Task data ->

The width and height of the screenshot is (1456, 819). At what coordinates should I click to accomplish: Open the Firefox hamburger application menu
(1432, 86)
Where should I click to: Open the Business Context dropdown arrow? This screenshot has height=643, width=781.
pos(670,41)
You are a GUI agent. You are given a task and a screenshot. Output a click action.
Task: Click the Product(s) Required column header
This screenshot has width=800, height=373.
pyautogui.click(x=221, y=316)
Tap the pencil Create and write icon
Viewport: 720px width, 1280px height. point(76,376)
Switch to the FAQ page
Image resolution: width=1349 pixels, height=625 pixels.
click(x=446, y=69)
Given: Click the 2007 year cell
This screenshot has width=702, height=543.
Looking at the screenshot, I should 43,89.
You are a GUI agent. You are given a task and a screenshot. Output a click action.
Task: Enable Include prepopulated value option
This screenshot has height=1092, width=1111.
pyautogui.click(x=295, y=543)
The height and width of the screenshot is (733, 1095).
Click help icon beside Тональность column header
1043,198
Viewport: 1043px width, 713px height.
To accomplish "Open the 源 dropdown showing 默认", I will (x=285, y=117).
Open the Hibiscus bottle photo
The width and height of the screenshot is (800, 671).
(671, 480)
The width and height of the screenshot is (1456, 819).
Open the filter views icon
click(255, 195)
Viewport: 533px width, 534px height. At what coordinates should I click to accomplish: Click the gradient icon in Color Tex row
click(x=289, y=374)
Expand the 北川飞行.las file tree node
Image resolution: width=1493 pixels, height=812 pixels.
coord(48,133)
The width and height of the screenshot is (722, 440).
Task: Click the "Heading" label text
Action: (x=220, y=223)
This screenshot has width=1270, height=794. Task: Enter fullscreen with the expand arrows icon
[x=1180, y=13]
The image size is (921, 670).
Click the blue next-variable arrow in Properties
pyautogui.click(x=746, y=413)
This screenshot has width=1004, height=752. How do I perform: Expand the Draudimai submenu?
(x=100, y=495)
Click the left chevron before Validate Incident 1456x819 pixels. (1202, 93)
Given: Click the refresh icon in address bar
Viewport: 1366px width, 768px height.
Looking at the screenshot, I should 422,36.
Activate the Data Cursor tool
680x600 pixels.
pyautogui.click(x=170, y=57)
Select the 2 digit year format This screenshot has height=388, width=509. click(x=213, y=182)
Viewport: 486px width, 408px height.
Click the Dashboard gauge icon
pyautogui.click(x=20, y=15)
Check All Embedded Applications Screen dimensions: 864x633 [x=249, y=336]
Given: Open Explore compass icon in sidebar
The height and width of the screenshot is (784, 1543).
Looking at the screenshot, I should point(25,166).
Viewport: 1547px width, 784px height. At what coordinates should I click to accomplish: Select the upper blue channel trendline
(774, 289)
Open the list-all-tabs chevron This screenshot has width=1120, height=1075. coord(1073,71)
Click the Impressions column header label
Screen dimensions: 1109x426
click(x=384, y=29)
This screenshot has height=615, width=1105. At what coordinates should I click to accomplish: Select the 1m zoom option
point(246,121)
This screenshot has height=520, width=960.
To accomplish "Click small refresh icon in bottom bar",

Task to complete ->
Output the part of the material that opens with the line containing "Viewport: 1547px width, 784px" and closes at the end of the material, reproducing each line exactly.

Reply ->
Viewport: 1547px width, 784px height. At what coordinates should I click to accomplish: Select the upper blue channel trendline
(774, 289)
Open the list-all-tabs chevron This screenshot has width=1120, height=1075. coord(1073,71)
Click the Impressions column header label
Screen dimensions: 1109x426
click(x=384, y=29)
This screenshot has height=615, width=1105. At what coordinates should I click to accomplish: Select the 1m zoom option
point(246,121)
This screenshot has height=520, width=960.
To accomplish "Click small refresh icon in bottom bar",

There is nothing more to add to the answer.